— Task statement —
Please rewrite the part of the material that opens with the line containing "This screenshot has height=586, width=523." and runs through the end of the material, with "Appearance panel" replaced by "Properties panel" and everything else left unchanged. Omit the pictures from your answer.

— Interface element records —
╔══

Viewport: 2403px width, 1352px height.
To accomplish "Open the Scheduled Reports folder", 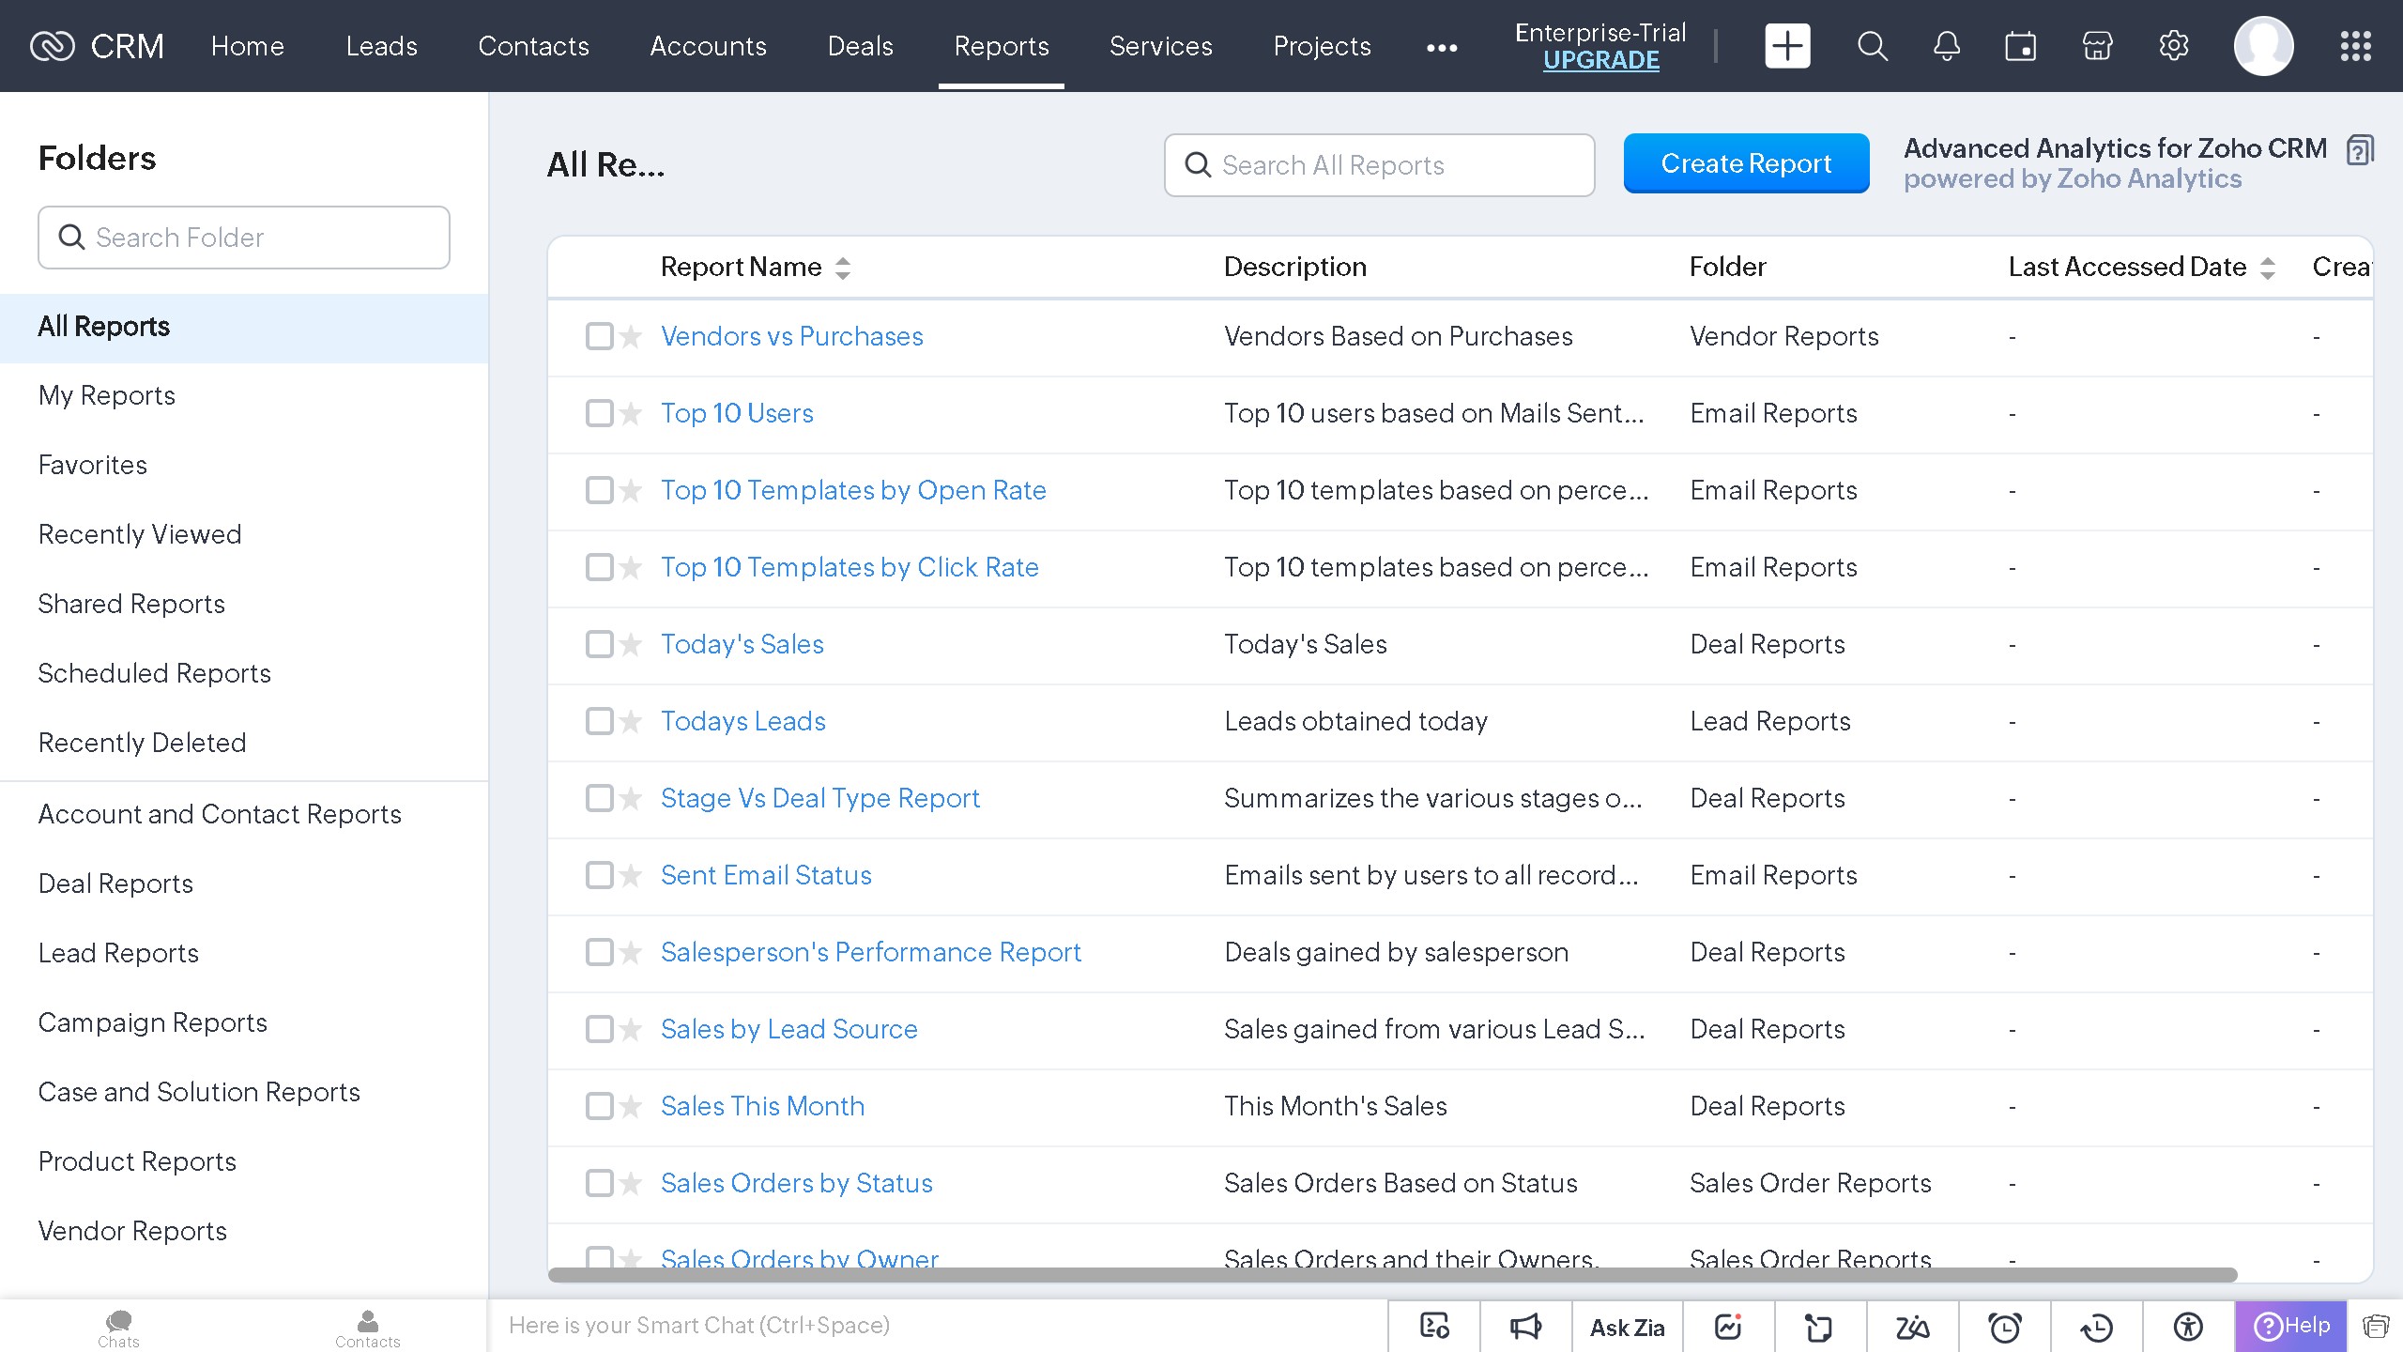I will click(154, 673).
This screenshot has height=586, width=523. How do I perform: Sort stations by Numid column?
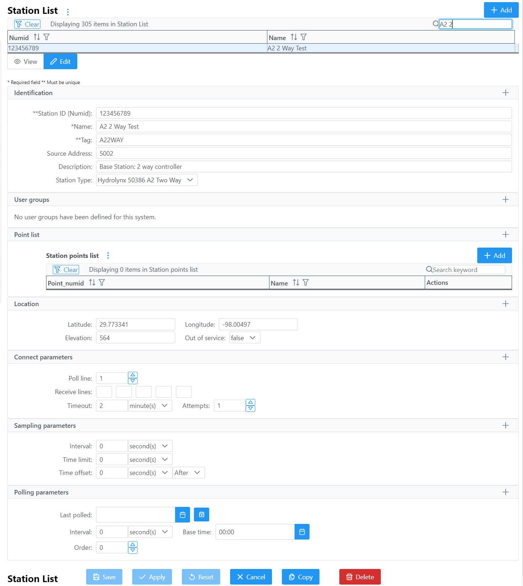click(x=37, y=37)
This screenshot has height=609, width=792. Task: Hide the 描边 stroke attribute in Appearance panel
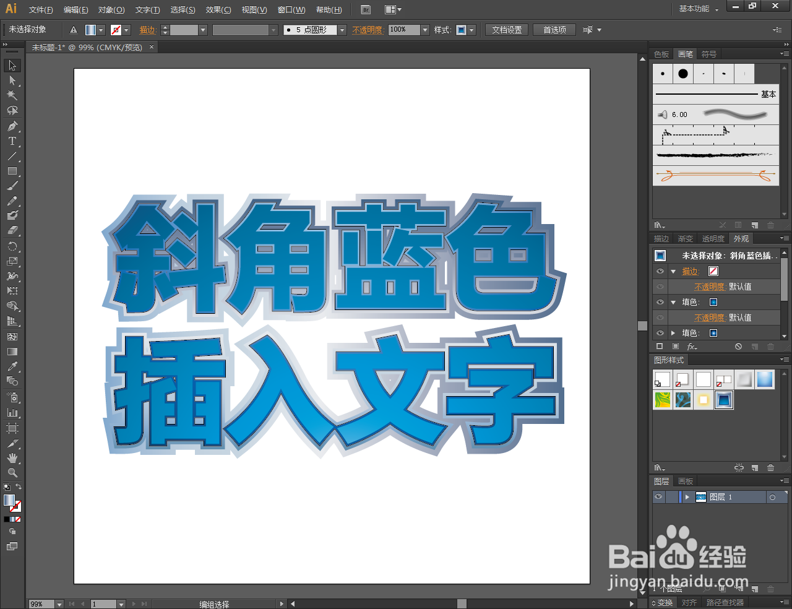coord(660,270)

╚══

— Response —
This screenshot has height=586, width=523. How do I perform: Sort stations by Numid column?
click(x=37, y=37)
This screenshot has height=609, width=792. Task: Hide the 描边 stroke attribute in Properties panel
coord(660,270)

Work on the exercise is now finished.